Il suo sperma bevuto dalle mie labbraera la comuni...

Il suo sperma bevuto dalle mie labbraera la comunione con la terra.Bevevo con la mia magnificaesultanzaguardando i suoi occhi neriche fuggivano come gazzelle.E mai coltre fu più calda e lontanae mai fu più feroceil piacere dentro la carne.Ci spezzavamo in duecome il timone di una naveche si era aperta per un lungo viaggio.Avevamo con noi i viveriper molti anni ancorai baci e le speranzee non credevamo più in Dioperché eravamo felici.

💡 Riflessione AI

Un'immagine potente che fonde eros, natura e comunione: il corpo come campo di gioco dove si segnano vittorie intime e spirituali. In chiave sportiva diventa la celebrazione dell'abbraccio tra compagni e della felicità che nasce dal gioco.


Frasi di Alda Merini


Significato Profondo

La citazione manifesta una fusione estrema tra l'eros e la sacralità della terra: l'atto fisico diventa rito di partecipazione al mondo e dichiarazione di appartenenza. L'immagine del bere e del piacere corporeo è al tempo stesso materia sensoriale e simbolo di una comunione che rinnova l'identità, annienta le distanze e mette al bando la trascendenza astratta a favore della gioia presente.

In chiave sportiva (basket/vita) il testo si può leggere come metafora della complementarità fra due giocatori o fra squadra e gioco: l'intensità degli scambi, i tiri condivisi, la fiducia che sostituisce le certezze esterne. La “felicità” finale è il senso di squadra che rende secondarie le credenze individuali, perché conta la vittoria collettiva e la coesione dentro la fatica.
Versione Originale

"Il suo sperma bevuto dalle mie labbra era la comunione con la terra. Bevevo con la mia magnifica esultanza guardando i suoi occhi neri che fuggivano come gazzelle. E mai coltre fu più calda e lontana e mai fu più feroce il piacere dentro la carne. Ci spezzavamo in due come il timone di una nave che si era aperta per un lungo viaggio. Avevamo con noi i viveri per molti anni ancora i baci e le speranze e non credevamo più in Dio perché eravamo felici."

Origine e Contesto

Alda Merini (1931-2009) è una delle voci più intense della poesia italiana del XX secolo; la sua opera nasce dall'esperienza personale, anche drammatica, di internamento e di marginalità, e sviluppa temi ricorrenti come l'erotismo, la follia, la spiritualità e la vita quotidiana. Questa miscela di sacro e profano è tipica del suo periodo maturo e riflette una poetica che rifiuta i confini netti tra corpo e anima.

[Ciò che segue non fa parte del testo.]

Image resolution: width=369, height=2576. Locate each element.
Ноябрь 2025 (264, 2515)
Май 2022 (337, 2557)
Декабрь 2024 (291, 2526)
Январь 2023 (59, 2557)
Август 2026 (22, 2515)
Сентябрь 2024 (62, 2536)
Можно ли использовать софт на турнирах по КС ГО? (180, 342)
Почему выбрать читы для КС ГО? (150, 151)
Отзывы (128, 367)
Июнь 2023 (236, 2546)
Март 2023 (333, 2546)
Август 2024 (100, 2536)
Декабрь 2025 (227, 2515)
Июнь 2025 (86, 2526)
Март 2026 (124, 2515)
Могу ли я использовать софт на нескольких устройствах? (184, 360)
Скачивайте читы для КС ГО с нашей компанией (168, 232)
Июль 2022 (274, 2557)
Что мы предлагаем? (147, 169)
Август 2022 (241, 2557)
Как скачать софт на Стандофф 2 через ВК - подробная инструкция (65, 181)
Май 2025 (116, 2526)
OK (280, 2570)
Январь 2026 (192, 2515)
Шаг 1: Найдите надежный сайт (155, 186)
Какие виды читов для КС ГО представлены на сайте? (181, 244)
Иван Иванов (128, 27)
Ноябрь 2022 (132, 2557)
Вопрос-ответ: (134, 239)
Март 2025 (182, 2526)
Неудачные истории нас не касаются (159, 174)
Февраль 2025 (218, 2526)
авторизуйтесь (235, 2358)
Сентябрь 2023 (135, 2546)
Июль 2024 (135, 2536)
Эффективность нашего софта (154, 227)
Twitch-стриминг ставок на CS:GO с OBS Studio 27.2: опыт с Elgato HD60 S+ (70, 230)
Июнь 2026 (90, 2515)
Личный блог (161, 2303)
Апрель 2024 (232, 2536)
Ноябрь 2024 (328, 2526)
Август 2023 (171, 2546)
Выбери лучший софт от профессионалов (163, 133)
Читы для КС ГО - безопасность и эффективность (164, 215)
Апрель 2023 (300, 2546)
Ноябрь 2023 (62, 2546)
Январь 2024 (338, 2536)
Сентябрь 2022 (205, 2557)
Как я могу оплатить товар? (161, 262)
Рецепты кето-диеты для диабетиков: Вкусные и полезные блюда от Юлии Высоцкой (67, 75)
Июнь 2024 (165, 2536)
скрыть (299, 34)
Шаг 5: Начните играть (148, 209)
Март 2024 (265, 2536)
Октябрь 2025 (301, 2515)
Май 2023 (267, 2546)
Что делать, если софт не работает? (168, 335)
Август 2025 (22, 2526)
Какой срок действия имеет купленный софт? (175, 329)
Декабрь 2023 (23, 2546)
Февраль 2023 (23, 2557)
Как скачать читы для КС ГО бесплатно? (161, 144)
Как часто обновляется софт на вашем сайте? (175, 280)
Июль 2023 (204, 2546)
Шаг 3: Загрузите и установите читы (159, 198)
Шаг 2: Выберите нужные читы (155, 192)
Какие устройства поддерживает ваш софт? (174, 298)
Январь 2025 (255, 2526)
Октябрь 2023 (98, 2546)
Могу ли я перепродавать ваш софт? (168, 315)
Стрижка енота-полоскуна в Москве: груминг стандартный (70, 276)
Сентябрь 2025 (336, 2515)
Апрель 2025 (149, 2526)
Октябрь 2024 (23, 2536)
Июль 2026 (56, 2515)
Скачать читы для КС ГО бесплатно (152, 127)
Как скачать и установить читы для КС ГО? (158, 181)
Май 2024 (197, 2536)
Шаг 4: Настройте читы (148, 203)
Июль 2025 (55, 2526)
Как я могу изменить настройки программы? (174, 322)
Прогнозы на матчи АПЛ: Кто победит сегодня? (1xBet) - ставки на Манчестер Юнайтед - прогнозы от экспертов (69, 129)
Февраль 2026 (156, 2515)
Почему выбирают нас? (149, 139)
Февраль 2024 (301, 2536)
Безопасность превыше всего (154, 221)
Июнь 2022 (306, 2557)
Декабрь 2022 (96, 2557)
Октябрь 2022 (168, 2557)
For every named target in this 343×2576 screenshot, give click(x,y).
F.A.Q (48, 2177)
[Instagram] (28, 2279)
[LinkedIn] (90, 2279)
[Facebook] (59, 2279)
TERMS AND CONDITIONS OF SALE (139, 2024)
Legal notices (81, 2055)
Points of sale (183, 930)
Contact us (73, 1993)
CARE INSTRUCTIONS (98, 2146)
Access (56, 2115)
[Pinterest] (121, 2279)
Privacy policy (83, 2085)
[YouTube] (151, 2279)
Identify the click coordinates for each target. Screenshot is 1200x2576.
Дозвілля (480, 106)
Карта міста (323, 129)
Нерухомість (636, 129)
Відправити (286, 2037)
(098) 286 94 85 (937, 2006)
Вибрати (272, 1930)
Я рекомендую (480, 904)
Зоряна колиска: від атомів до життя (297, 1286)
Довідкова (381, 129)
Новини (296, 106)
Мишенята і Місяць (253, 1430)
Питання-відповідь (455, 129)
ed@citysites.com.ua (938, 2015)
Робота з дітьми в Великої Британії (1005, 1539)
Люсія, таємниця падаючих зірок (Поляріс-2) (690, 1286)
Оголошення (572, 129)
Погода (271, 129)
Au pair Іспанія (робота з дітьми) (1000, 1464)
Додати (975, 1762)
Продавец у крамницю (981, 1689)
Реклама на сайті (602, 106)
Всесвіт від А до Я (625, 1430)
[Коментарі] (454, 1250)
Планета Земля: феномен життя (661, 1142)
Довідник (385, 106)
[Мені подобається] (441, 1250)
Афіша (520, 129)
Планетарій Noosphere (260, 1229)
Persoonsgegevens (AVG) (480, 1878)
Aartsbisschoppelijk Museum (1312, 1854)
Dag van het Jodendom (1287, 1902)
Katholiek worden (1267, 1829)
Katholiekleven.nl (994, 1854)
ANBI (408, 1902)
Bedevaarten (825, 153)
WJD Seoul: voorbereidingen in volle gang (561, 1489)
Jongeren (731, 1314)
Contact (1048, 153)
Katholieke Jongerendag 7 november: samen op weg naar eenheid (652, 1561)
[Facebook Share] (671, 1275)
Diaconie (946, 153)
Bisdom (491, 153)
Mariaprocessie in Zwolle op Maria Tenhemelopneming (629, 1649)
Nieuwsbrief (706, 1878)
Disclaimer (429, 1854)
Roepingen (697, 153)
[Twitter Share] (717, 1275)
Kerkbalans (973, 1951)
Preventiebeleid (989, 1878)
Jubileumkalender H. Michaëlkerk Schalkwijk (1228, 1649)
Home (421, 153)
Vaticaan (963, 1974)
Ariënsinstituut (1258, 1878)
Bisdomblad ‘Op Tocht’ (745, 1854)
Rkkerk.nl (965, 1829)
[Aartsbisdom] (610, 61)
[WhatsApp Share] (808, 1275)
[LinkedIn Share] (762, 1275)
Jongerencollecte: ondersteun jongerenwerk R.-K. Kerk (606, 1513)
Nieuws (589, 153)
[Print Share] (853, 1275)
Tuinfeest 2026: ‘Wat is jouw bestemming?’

Fonte: La citazione è attribuita ad Alda Merini ma compare spesso in raccolte e citazioni diffuse; la fonte tipografica precisa non è sempre documentata nelle versioni online. Per un uso accademico è consigliabile verificare l'edizione critica delle raccolte dell'autrice.

Impatto e Attualità

La frase rimane attuale perché parla di corporeità e relazione in un'epoca che riporta al centro la dimensione del contatto umano, della squadra e della resilienza collettiva. Nei contesti sportivi serve a ricordare che la prestazione coinvolge non solo tecnica, ma anche legami emotivi: i 'tiri' diventano gesti di fiducia e i fallimenti sono rotture che si ricompongono insieme.

Esempi di Utilizzo

  • Intervento motivazionale in una squadra di basket: immaginare il gioco come comunione e i tiri come atti di fiducia reciproca.
  • Analisi di un allenamento: descrivere la sinergia tra due giocatori come un'intimità che alimenta la performance collettiva.
  • Testo giornalistico sportivo: usare la metafora della terra e del nutrimento per raccontare la crescita di un progetto sportivo condiviso.

Variazioni e Sinonimi

  • Bere l'amore come nutrimento della terra
  • La gioia condivisa che supera ogni credo
  • Spezzarsi per un viaggio comune e ritrovarsi
  • Il piacere fisico come rito di appartenenza

Domande Frequenti (FAQ)

Q: È una frase sessualmente esplicita?

Sì, il linguaggio è esplicito, ma nella lettura poetica assume valore simbolico e rituale; in contesti sportivi si interpreta metaforicamente.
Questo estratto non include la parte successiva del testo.